Systematic reviews of QoL after OCHA12,18 indicate that the majority of studies concluded that QoL after cardiac arrest was good. However, the authors reported remarkable methodological problems regarding the definition of QoL and the instruments used. Most studies indicate no relevant differences between survivors of OHCA and population norms.16,19-22 However, when individual scores rather than group averages were compared, 17% and 20% of Dutch OCHA survivors were impaired on physical and mental health components respectively.4 A Swedish study17 described only moderate positive changes in cognitive functioning, but great improvement in QoL during the first year after cardiac arrest.

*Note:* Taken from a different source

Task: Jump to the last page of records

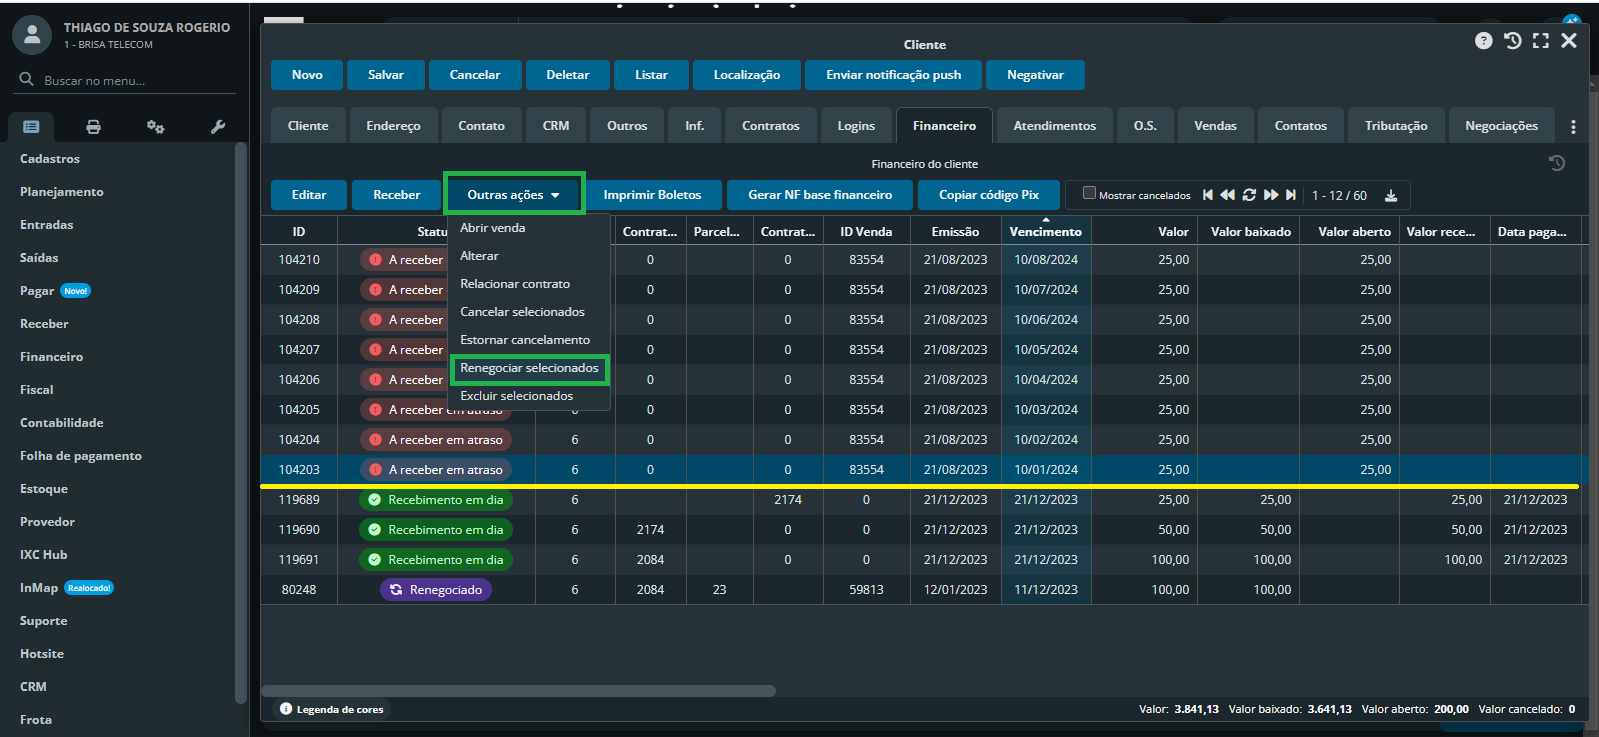Action: coord(1291,195)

Significant differences between patients and controls were observed in physical mobility, energy levels, emotional reactions, and sleep patterns, but none in anxiety, depression, vitality, general well-being, or selfcontrol.23 Bunch et al20 reported a significant correlation of patient self-rated memory impairment with the 36-Item Short Form Health Survey (SF-36) subscales for general health, mental health, physical functioning, and vitality. Also, Moulaert12 found self-reported cognitive deficits significantly contributed to both physical and mental components of QoL. In a study with a 17-year follow-up after cardiac arrest,24 reduced cognitive functioning was observed in 7 of 8 patients. However, despite low scores in cognitive testing and low self-reported QoL, participants were contented with their life situation. No depression, PTSD, or anxiety disorder was found.

The findings of a high degree of fatigue experienced by survivors of OCHA are consistent. Clinically significant levels of fatigue were found in up to 56% of patients, expert-rated4,13 or self-rated.5,17,23

Near-death experience

Near-death experience in cardiac arrest is an area of increasing scientific interest, but also of major disagreement. For many years, “opinion articles” dominated, but since 2000, the number of longitudinal and cross-sectional studies has increased,25 discussing the implications of near-death experiences for the mind-brain relationship. Neardeath experiences were reported by 10% of OCHA patients and by 1% of other cardiac patients.26 Patients with near-death experience were younger than other patients, reported previous paranormal experiences, and had greater “approach-oriented” death acceptance, Groups did not differ in sociodemographic variables, social support, QoL, and other social variables. In a Dutch study,27 344 cardiac arrest survivors were interviewed, and 14 patients, or 12%, reported near-death experiences. Hie first investigation to report cognitive processes during cardiac arrest was a small 1-year study showing that 6% of 63 OCHA patients reported lucid, well-structured thought processes, consistent with typical near-death experiences.28

Conclusion

The pathophysiology of psychiatric symptoms after OHCA has not been well investigated. Whereas reduced cognitive capacity appears to be associated with cerebral dysfunction, psychopathological symptoms might be more closely related to psychological distress. This is suggested by the study by Wachelder et al,4 in which the incidence of PTSD was higher in caregivers of OCHA survivors than in the survivors.

The limited knowledge about pathophysiology is paralleled by the sparse literature on treatment or prevention of psychiatric complications after OHCA. Some authors suggest early screening; however, no specific studies have been performed, and no data are available regarding the success of psychotherapy or pharmacotherapy, such as antidepressant medication.